- Also known as: Kon Hoeel Marathi Crorepati
- Presented by: Sachin Khedekar (1–2; 5–7) Swapnil Joshi (3) Nagraj Manjule (4) Madhuri Dixit-Nene (8)
- Country of origin: India
- Original language: Marathi
- No. of seasons: 8
- No. of episodes: 192

Production
- Camera setup: Multi-camera
- Running time: 60–90 minutes

Original release
- Network: ETV Marathi (1–3) Sony Marathi (4–8)
- Release: 6 May 2013 – present

= Kon Honar Crorepati =

Indian-Marathi quiz show

Kon Hoeel Marathi Crorepati or Kon Honar Crorepati is an Indian game show presented in Marathi language on ETV Marathi and later on Sony Marathi. It is the official Indian Marathi adaptation of the British quiz show Who Wants to Be a Millionaire? and its Hindi adaptation Kaun Banega Crorepati hosted by Amitabh Bachchan.

The Marathi version of this show will be featuring Marathi actor Sachin Khedekar as the anchor. The third season is being hosted by comedian Swapnil Joshi. Later the show mainly hosted by film director Nagraj Manjule, the season also introduced Karamveer special episodes about people who did extraordinary work in social sector in the show. First Karamveer is being called on show was Adhik Kadam who worked for the children of Jammu and Kashmir since 1997 and helping communities with emergency medical services by providing Ambulances, doctors, paramedics but mostly love and respect.

== Format ==
Before the main game, contestants had selected to the show will playing Fastest Finger First to qualify to the game.

The host will ask a set of 15 questions, and the contestant who answers all of them correctly will be awarded a prize of ₹1,00,00,000 (1 crore).

The questions each have a time limit (similar to another India version) with 30 seconds in first 5 questions, 45 second in next 5 question and no time limit in the 5 last questions. each successive correct response increases the assigned prize in a way that the 15th correct response awards 1 crore rupees.

The game will have 3 lifelines, which are the following:
- 50-50, where 2 incorrect options are removed
- Phone A Friend, where a friend will assist
- Audience Poll, where the audience will vote on the question asked to the contestant and select an option of their choice.
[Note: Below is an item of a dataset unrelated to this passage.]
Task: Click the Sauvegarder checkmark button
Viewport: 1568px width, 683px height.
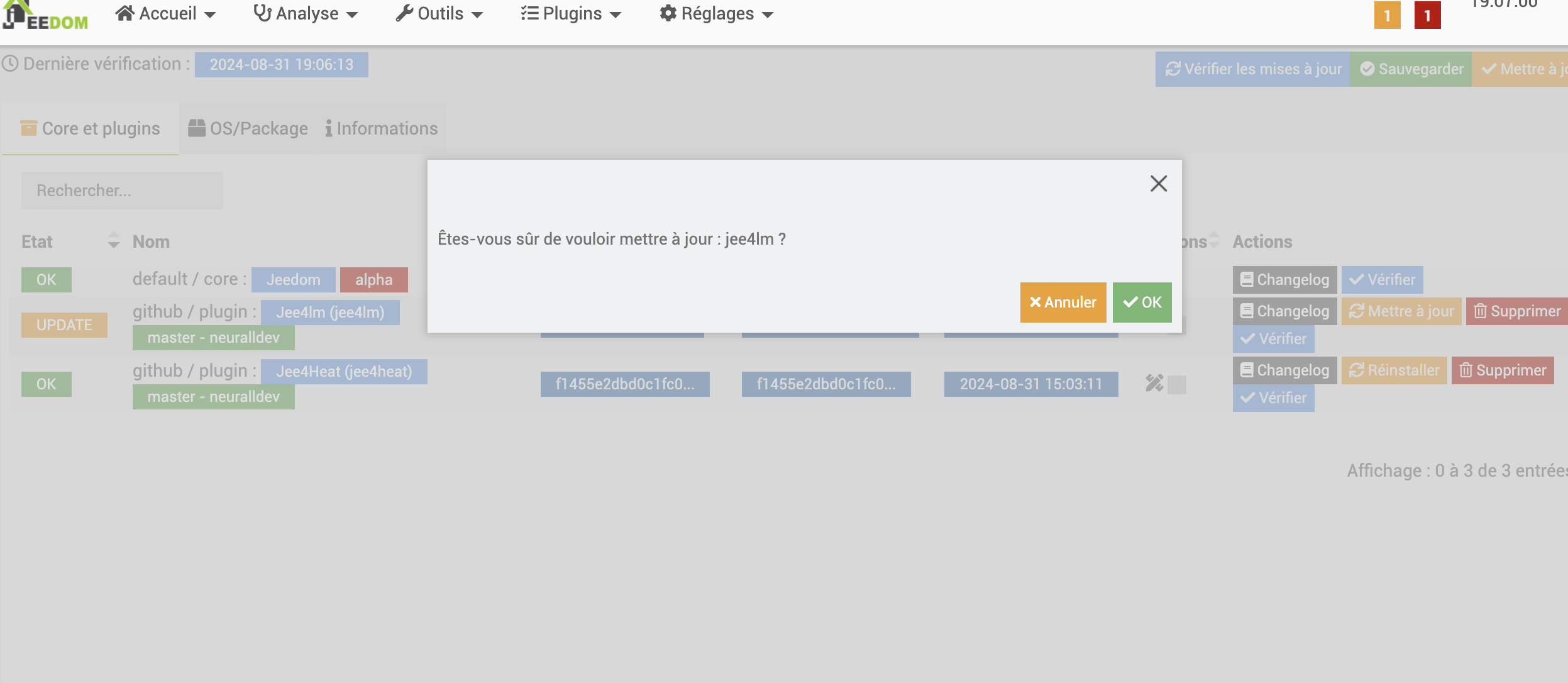Action: tap(1411, 69)
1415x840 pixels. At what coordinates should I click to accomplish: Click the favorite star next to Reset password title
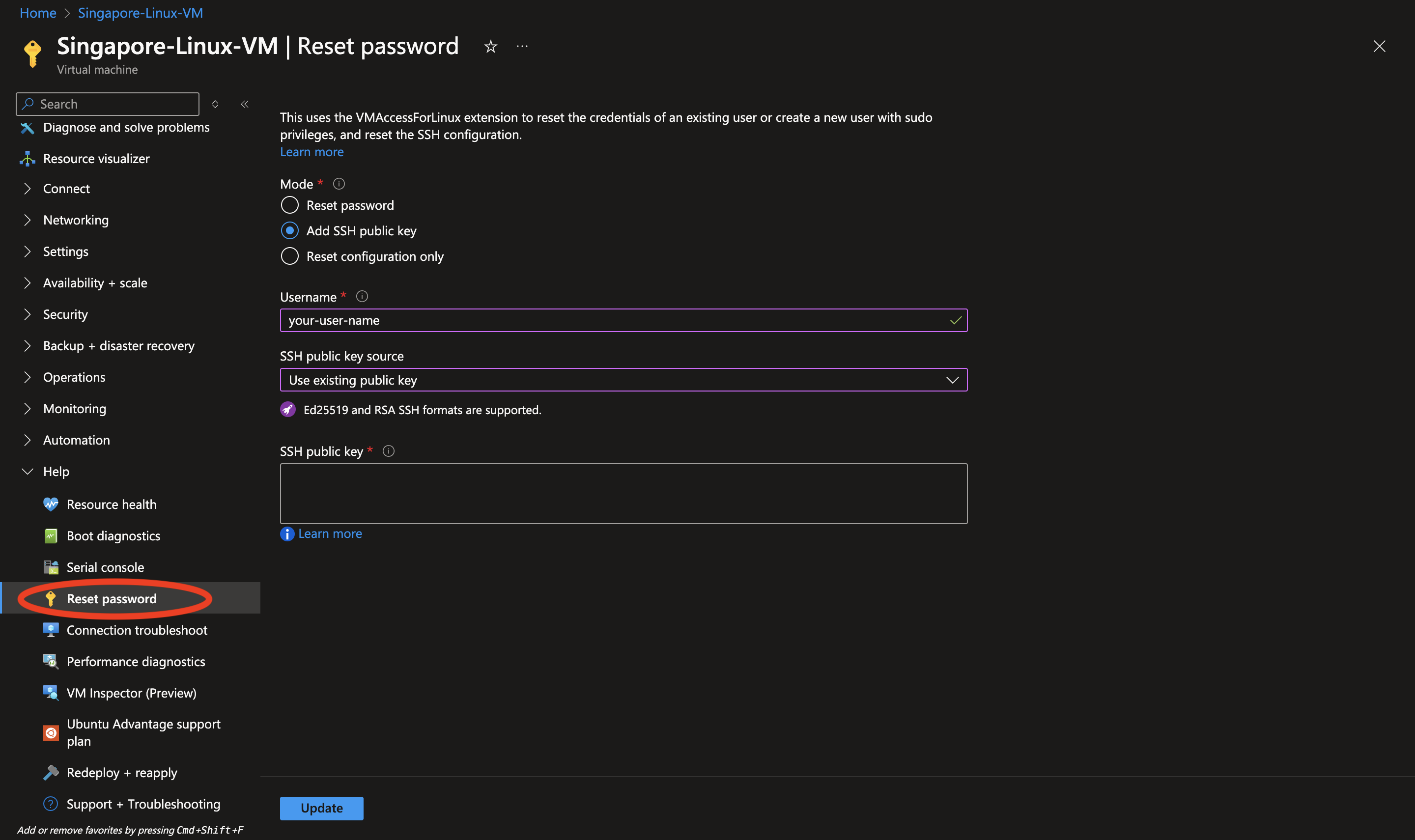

The options with their corresponding votes will be graphically represented and the contestant will have to make a choice among those.
- Code chat: for season 3 (replaced Audience poll)
- Double dip: for season 3 (replaced 50:50)

Selecting a wrong answer will lead to immediate termination and the contestant will have to leave with only the amount of prize assigned for the nearest 5th correct response (meaning if the contestant gets the 1st through 5th question wrong, he ends up with nothing, or if the contestant gets the 6th through 10th question wrong, then he ends up with only the prize for the 5th correct response, and so on and so forth so that if the contestant gets the 11th through 15th question wrong, then he ends up with only the prize for the 10th correct response).

That said, the contestant will have the power to quit at any moment of the show to receive the current prize and avoid risking loss of prize for all correct responses past the nearest 5th correct response.

== Seasons ==
The award prize in Season 1 was Rs. 1 crore. In Season 2, the award prize was increased to Rs. 2 crores. Season 3 was hosted by Swapnil Joshi. The show started in 6 May 2013 on ETV Marathi.

The 4th and 5th season aired on Sony Marathi. The 4th season was hosted by Director Nagraj Manjule. Seasons 1, 2 and 5 were hosted by Sachin Khedekar.